■ Data provided:
◇ ◇ ◇
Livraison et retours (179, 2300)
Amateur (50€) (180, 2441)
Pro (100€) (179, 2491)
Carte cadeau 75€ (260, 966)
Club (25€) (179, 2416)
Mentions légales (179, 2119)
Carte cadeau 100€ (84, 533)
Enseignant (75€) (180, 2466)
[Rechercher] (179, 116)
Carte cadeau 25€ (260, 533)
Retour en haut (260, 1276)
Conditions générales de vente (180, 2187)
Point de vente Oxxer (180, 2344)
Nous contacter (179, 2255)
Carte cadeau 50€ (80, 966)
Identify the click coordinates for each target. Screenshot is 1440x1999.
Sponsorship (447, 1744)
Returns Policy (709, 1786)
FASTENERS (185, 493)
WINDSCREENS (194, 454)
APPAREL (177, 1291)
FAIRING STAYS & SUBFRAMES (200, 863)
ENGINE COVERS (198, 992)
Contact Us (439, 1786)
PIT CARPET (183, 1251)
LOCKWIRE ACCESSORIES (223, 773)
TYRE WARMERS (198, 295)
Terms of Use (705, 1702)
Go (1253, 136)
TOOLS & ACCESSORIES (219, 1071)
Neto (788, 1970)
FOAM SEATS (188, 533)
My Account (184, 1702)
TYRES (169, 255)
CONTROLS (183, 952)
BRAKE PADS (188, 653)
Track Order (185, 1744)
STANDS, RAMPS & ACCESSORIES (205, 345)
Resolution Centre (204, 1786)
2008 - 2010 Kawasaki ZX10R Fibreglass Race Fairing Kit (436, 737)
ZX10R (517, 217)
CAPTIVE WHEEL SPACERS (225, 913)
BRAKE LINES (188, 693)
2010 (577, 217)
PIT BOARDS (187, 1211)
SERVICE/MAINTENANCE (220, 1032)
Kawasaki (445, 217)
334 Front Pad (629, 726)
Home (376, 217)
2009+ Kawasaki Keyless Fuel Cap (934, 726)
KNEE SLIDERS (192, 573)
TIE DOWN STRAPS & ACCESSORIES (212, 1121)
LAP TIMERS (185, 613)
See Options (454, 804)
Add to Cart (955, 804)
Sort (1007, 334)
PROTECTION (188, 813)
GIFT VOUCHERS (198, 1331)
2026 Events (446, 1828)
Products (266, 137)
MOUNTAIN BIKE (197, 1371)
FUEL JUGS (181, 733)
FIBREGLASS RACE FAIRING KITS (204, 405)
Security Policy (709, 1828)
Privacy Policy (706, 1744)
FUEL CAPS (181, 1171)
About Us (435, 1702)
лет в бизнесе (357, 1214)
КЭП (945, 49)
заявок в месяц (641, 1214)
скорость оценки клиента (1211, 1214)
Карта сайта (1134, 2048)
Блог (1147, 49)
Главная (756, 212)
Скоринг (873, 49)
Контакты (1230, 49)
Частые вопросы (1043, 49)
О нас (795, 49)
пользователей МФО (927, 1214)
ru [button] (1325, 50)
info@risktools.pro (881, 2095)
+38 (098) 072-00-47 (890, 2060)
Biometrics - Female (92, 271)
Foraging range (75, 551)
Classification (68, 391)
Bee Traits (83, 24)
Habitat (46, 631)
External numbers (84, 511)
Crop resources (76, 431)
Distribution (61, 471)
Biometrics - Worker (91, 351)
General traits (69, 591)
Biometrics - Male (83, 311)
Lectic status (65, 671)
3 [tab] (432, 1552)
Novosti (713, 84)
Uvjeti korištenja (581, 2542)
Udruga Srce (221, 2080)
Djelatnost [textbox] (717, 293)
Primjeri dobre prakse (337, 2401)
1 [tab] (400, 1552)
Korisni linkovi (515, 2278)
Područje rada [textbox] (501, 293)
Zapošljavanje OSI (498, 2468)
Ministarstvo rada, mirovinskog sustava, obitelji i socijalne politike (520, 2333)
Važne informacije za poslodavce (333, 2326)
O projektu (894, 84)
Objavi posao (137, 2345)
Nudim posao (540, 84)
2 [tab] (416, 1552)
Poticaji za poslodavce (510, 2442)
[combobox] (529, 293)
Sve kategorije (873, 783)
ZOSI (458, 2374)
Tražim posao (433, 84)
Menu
◇ ◇ ◇
■ Brief:
Convert the entries above into a JSON list of strings, one string per line, and leave out any blank lines.

■ Written response:
[
  "Livraison et retours (179, 2300)",
  "Amateur (50€) (180, 2441)",
  "Pro (100€) (179, 2491)",
  "Carte cadeau 75€ (260, 966)",
  "Club (25€) (179, 2416)",
  "Mentions légales (179, 2119)",
  "Carte cadeau 100€ (84, 533)",
  "Enseignant (75€) (180, 2466)",
  "[Rechercher] (179, 116)",
  "Carte cadeau 25€ (260, 533)",
  "Retour en haut (260, 1276)",
  "Conditions générales de vente (180, 2187)",
  "Point de vente Oxxer (180, 2344)",
  "Nous contacter (179, 2255)",
  "Carte cadeau 50€ (80, 966)",
  "Identify the click coordinates for each target. Screenshot is 1440x1999.",
  "Sponsorship (447, 1744)",
  "Returns Policy (709, 1786)",
  "FASTENERS (185, 493)",
  "WINDSCREENS (194, 454)",
  "APPAREL (177, 1291)",
  "FAIRING STAYS & SUBFRAMES (200, 863)",
  "ENGINE COVERS (198, 992)",
  "Contact Us (439, 1786)",
  "PIT CARPET (183, 1251)",
  "LOCKWIRE ACCESSORIES (223, 773)",
  "TYRE WARMERS (198, 295)",
  "Terms of Use (705, 1702)",
  "Go (1253, 136)",
  "TOOLS & ACCESSORIES (219, 1071)",
  "Neto (788, 1970)",
  "FOAM SEATS (188, 533)",
  "My Account (184, 1702)",
  "TYRES (169, 255)",
  "CONTROLS (183, 952)",
  "BRAKE PADS (188, 653)",
  "Track Order (185, 1744)",
  "STANDS, RAMPS & ACCESSORIES (205, 345)",
  "Resolution Centre (204, 1786)",
  "2008 - 2010 Kawasaki ZX10R Fibreglass Race Fairing Kit (436, 737)",
  "ZX10R (517, 217)",
  "CAPTIVE WHEEL SPACERS (225, 913)",
  "BRAKE LINES (188, 693)",
  "2010 (577, 217)",
  "PIT BOARDS (187, 1211)",
  "SERVICE/MAINTENANCE (220, 1032)",
  "Kawasaki (445, 217)",
  "334 Front Pad (629, 726)",
  "Home (376, 217)",
  "2009+ Kawasaki Keyless Fuel Cap (934, 726)",
  "KNEE SLIDERS (192, 573)",
  "TIE DOWN STRAPS & ACCESSORIES (212, 1121)",
  "LAP TIMERS (185, 613)",
  "See Options (454, 804)",
  "Add to Cart (955, 804)",
  "Sort (1007, 334)",
  "PROTECTION (188, 813)",
  "GIFT VOUCHERS (198, 1331)",
  "2026 Events (446, 1828)",
  "Products (266, 137)",
  "MOUNTAIN BIKE (197, 1371)",
  "FUEL JUGS (181, 733)",
  "FIBREGLASS RACE FAIRING KITS (204, 405)",
  "Security Policy (709, 1828)",
  "Privacy Policy (706, 1744)",
  "FUEL CAPS (181, 1171)",
  "About Us (435, 1702)",
  "лет в бизнесе (357, 1214)",
  "КЭП (945, 49)",
  "заявок в месяц (641, 1214)",
  "скорость оценки клиента (1211, 1214)",
  "Карта сайта (1134, 2048)",
  "Блог (1147, 49)",
  "Главная (756, 212)",
  "Скоринг (873, 49)",
  "Контакты (1230, 49)",
  "Частые вопросы (1043, 49)",
  "О нас (795, 49)",
  "пользователей МФО (927, 1214)",
  "ru [button] (1325, 50)",
  "info@risktools.pro (881, 2095)",
  "+38 (098) 072-00-47 (890, 2060)",
  "Biometrics - Female (92, 271)",
  "Foraging range (75, 551)",
  "Classification (68, 391)",
  "Bee Traits (83, 24)",
  "Habitat (46, 631)",
  "External numbers (84, 511)",
  "Crop resources (76, 431)",
  "Distribution (61, 471)",
  "Biometrics - Worker (91, 351)",
  "General traits (69, 591)",
  "Biometrics - Male (83, 311)",
  "Lectic status (65, 671)",
  "3 [tab] (432, 1552)",
  "Novosti (713, 84)",
  "Uvjeti korištenja (581, 2542)",
  "Udruga Srce (221, 2080)",
  "Djelatnost [textbox] (717, 293)",
  "Primjeri dobre prakse (337, 2401)",
  "1 [tab] (400, 1552)",
  "Korisni linkovi (515, 2278)",
  "Područje rada [textbox] (501, 293)",
  "Zapošljavanje OSI (498, 2468)",
  "Ministarstvo rada, mirovinskog sustava, obitelji i socijalne politike (520, 2333)",
  "Važne informacije za poslodavce (333, 2326)",
  "O projektu (894, 84)",
  "Objavi posao (137, 2345)",
  "Nudim posao (540, 84)",
  "2 [tab] (416, 1552)",
  "Poticaji za poslodavce (510, 2442)",
  "[combobox] (529, 293)",
  "Sve kategorije (873, 783)",
  "ZOSI (458, 2374)",
  "Tražim posao (433, 84)",
  "Menu"
]